The German Society for Animal Breeding in German: Deutsche Gesellschaft für Züchtungskunde e.V. (DGfZ) is a specialist association which sees itself as a link in the area of livestock science, in that brings together science, administration and practice (including intermediate areas) over all species of animal.

Mission and Structure
The DGfZ was formed in 1905 as a non-profit organization with its seat in Bonn (Germany).
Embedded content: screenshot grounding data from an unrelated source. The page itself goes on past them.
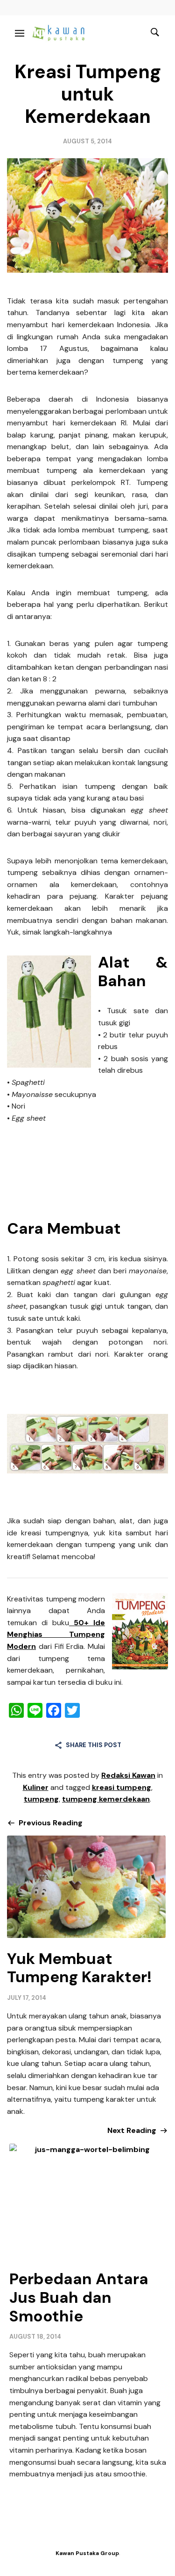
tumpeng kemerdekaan (106, 1799)
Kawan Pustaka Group (87, 2553)
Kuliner (36, 1787)
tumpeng (41, 1799)
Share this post (93, 1745)
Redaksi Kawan (128, 1775)
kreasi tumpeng (121, 1787)
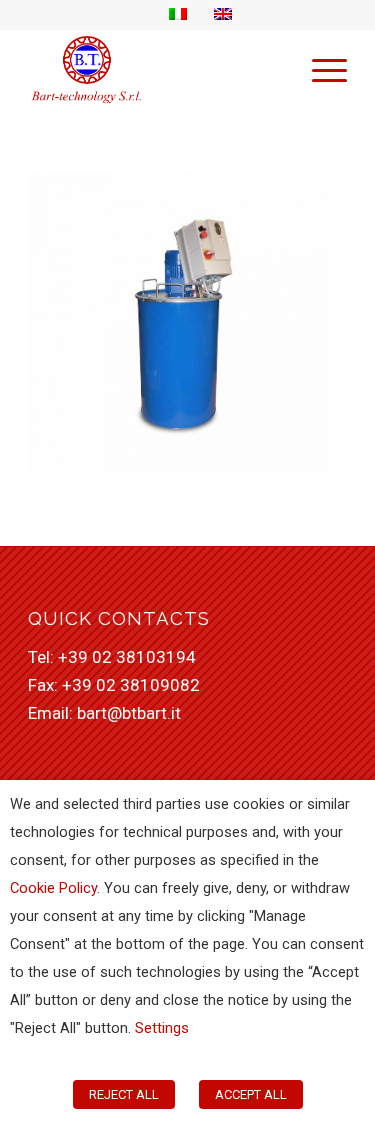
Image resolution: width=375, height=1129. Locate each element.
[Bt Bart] (155, 69)
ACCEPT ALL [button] (251, 1094)
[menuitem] (319, 69)
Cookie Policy (53, 888)
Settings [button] (162, 1028)
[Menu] (319, 69)
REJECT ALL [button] (124, 1094)
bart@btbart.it (129, 713)
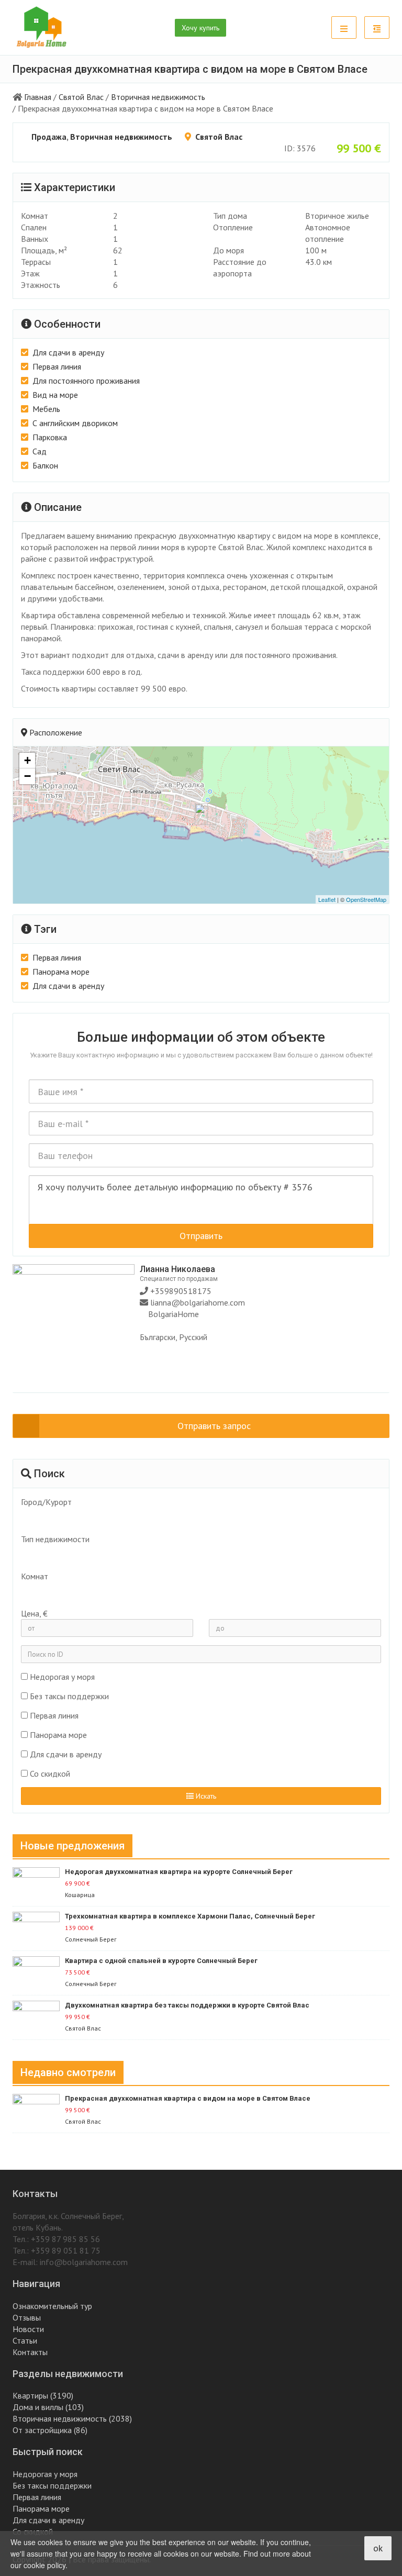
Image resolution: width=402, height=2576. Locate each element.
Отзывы (27, 2317)
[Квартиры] (195, 1554)
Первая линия (56, 366)
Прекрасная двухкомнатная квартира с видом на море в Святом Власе (187, 2098)
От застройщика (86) (50, 2430)
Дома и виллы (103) (48, 2407)
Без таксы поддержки (69, 1696)
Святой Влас (81, 97)
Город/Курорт (46, 1502)
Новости (28, 2329)
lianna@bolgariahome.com (197, 1302)
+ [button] (27, 760)
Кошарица (80, 1895)
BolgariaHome (173, 1314)
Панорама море (61, 971)
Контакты (30, 2352)
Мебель (46, 409)
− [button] (27, 776)
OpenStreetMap (366, 899)
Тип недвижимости (55, 1539)
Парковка (49, 437)
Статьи (25, 2340)
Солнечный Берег (91, 1939)
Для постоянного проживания (86, 380)
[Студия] (195, 1591)
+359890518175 (179, 1291)
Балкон (45, 465)
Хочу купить (200, 27)
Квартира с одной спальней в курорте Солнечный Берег (161, 1961)
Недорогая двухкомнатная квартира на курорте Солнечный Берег (179, 1872)
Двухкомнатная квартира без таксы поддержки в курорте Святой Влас (187, 2005)
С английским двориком (75, 423)
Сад (39, 451)
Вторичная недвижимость (158, 97)
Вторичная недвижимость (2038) (72, 2418)
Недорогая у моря (62, 1676)
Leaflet (327, 899)
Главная (37, 97)
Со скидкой (50, 1773)
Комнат (34, 1576)
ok (378, 2548)
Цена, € (34, 1613)
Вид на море (55, 394)
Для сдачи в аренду (68, 352)
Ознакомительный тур (52, 2306)
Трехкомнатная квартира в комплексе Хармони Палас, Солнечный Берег (190, 1916)
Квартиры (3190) (43, 2395)
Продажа (48, 136)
It officially represents Germany at the European Federation of Animal Science (EAAP) and is thus financially sponsored by the Bundesministerium für Ernährung, Landwirtschaft und Verbraucherschutz (Federal Ministry for Nutrition, Agriculture and Consumer Protection)

The official organ of the DGfZ is the journal Züchtungskunde (Breeding Science published by the  Ulmer Verlag. [5] [6][7][8]
In addition, it organises symposia, lectures and workshops at which European research results are discussed and market analysis carried out. [9]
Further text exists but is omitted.